§ **WHAT THIS TASK INVOLVES**
Render the records below as a JSON list of strings, one per line with blank lines omitted, covering everything from the line containing "Given: Expand 'How" down to the end of the records, both ends included. Leave the pictures out.

━━━ ENTRIES PROVIDED

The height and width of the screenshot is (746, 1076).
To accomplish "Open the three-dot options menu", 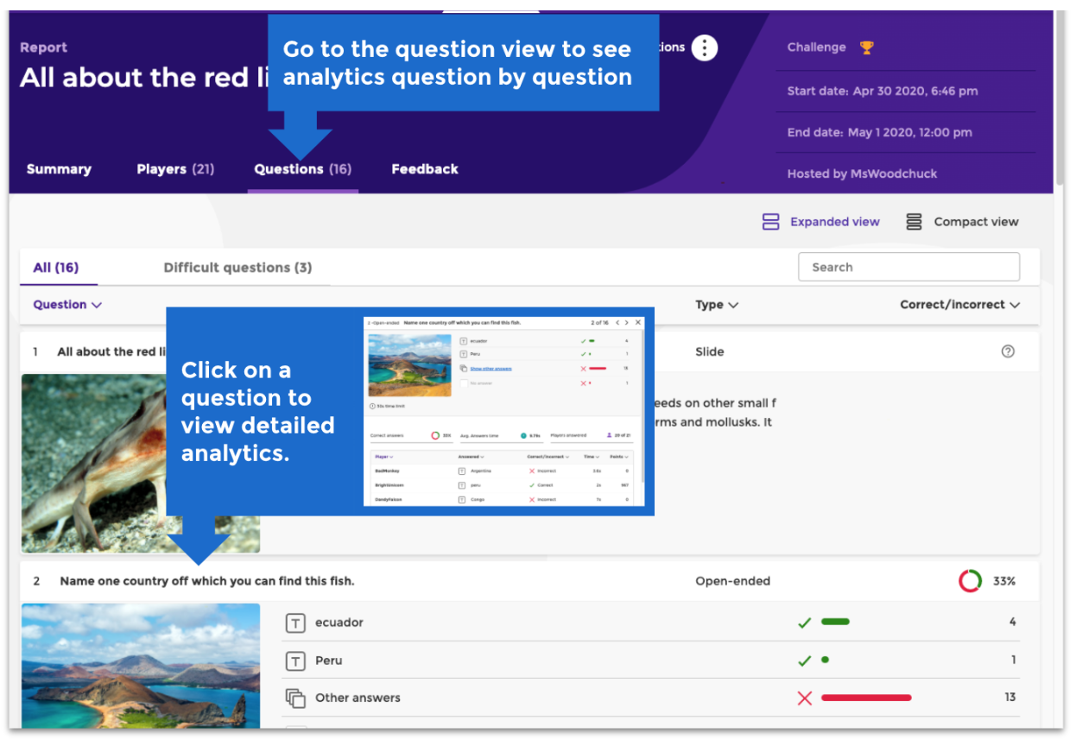I will [705, 48].
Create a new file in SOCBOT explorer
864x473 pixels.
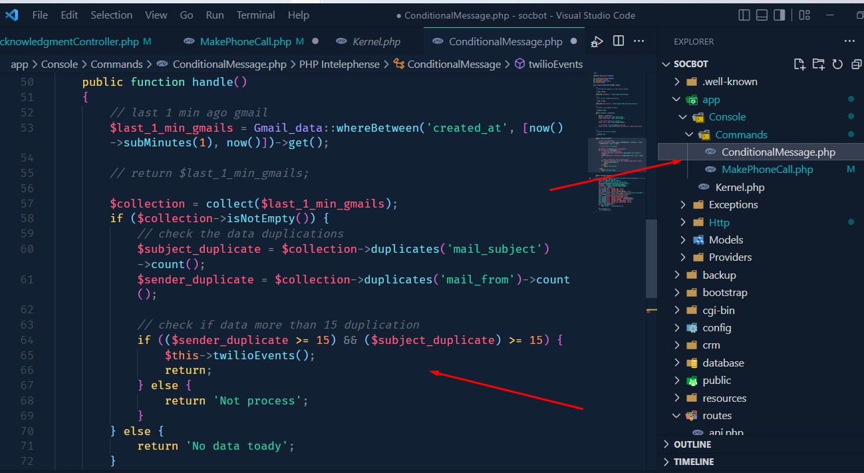(799, 65)
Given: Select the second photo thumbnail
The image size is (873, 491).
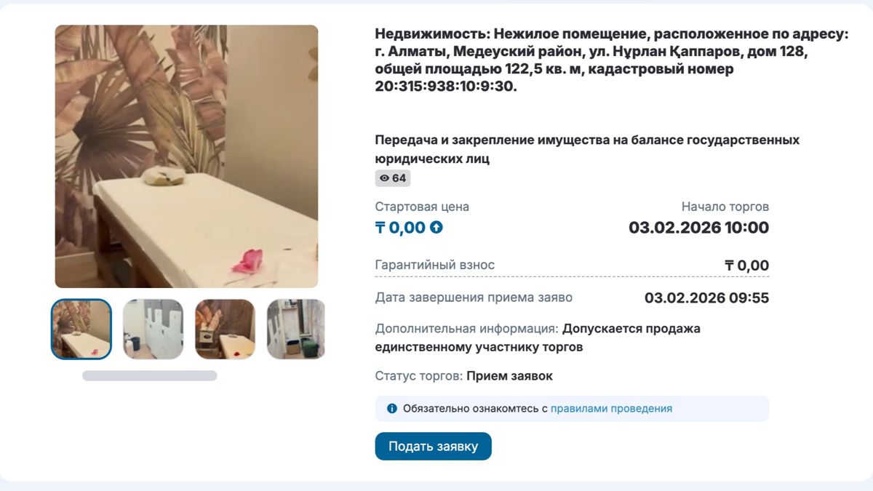Looking at the screenshot, I should click(153, 329).
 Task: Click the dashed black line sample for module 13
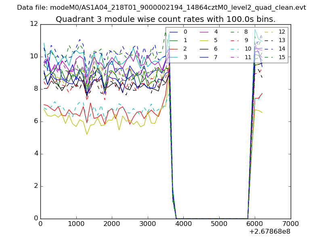coord(269,40)
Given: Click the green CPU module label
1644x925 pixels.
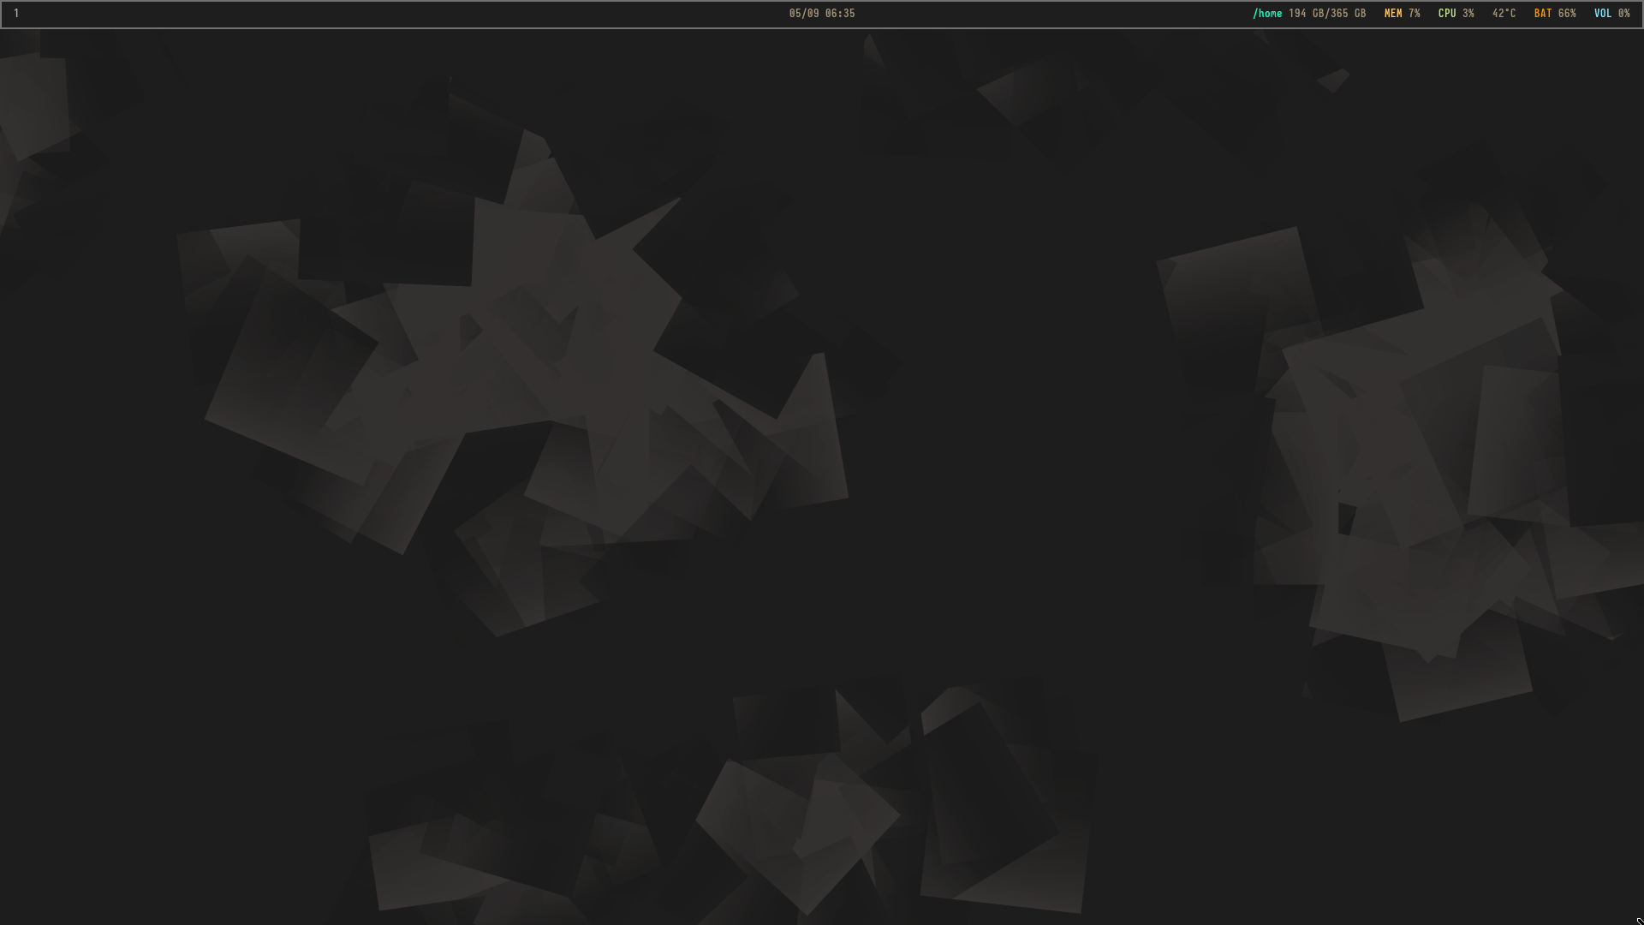Looking at the screenshot, I should [x=1447, y=14].
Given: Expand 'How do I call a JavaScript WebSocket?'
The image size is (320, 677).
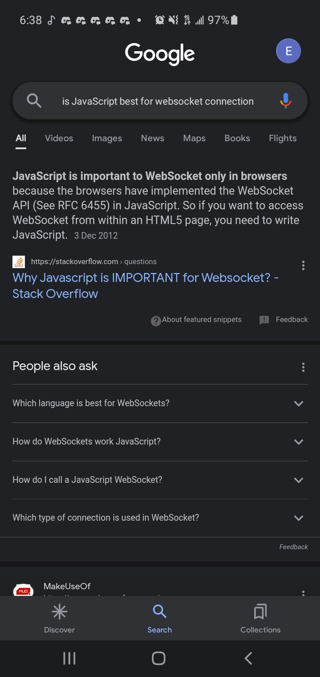Looking at the screenshot, I should (160, 480).
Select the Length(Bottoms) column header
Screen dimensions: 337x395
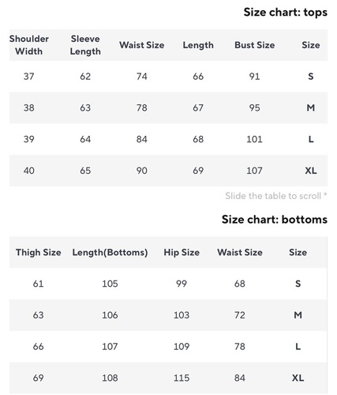(110, 252)
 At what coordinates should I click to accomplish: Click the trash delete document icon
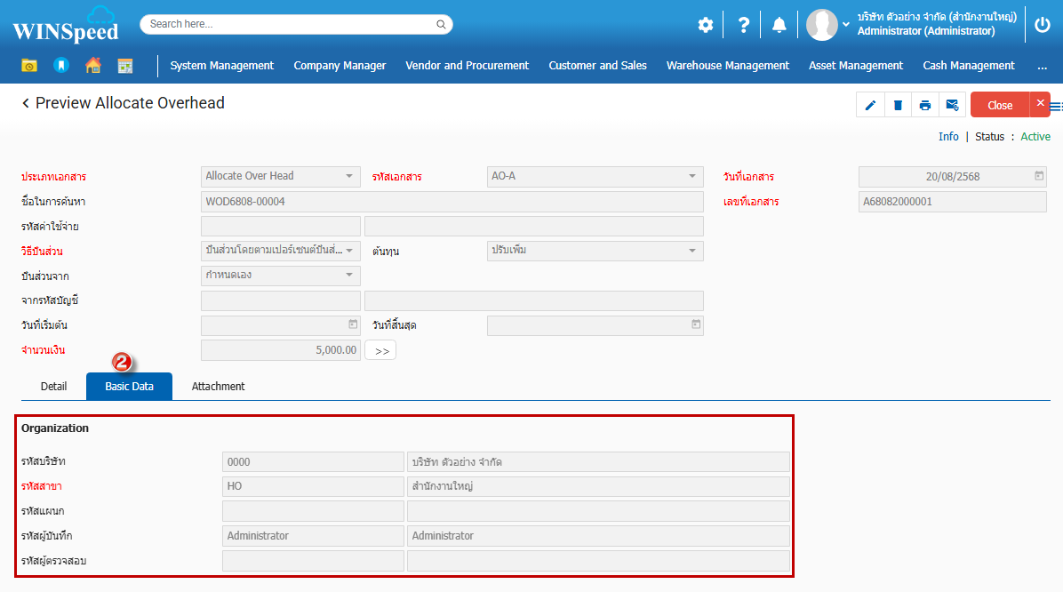click(898, 105)
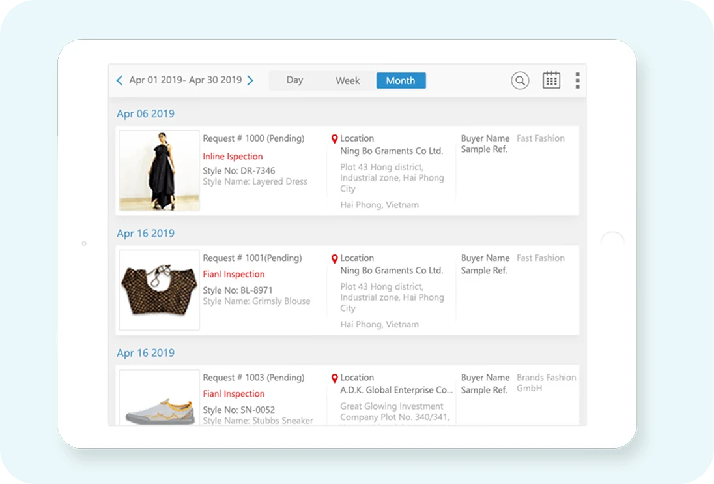Click Fianl Inspection link for Request 1003
The height and width of the screenshot is (484, 714).
click(x=233, y=394)
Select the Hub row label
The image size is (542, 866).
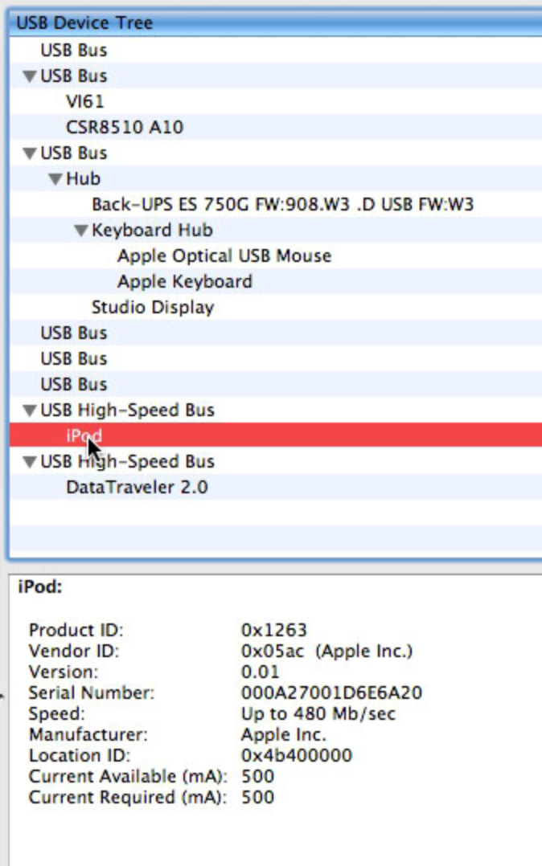click(x=83, y=179)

━━━━━━

§ **SOLUTION TO THE EXERCISE**
[
  "Given: Expand 'How do I call a JavaScript WebSocket?'",
  "The image size is (320, 677).",
  "Looking at the screenshot, I should (160, 480).",
  "Select the Length(Bottoms) column header",
  "Screen dimensions: 337x395",
  "(110, 252)",
  " At what coordinates should I click to accomplish: Click the trash delete document icon",
  "click(898, 105)",
  "Click Fianl Inspection link for Request 1003",
  "The height and width of the screenshot is (484, 714).",
  "click(x=233, y=394)",
  "Select the Hub row label",
  "The image size is (542, 866).",
  "click(x=83, y=179)"
]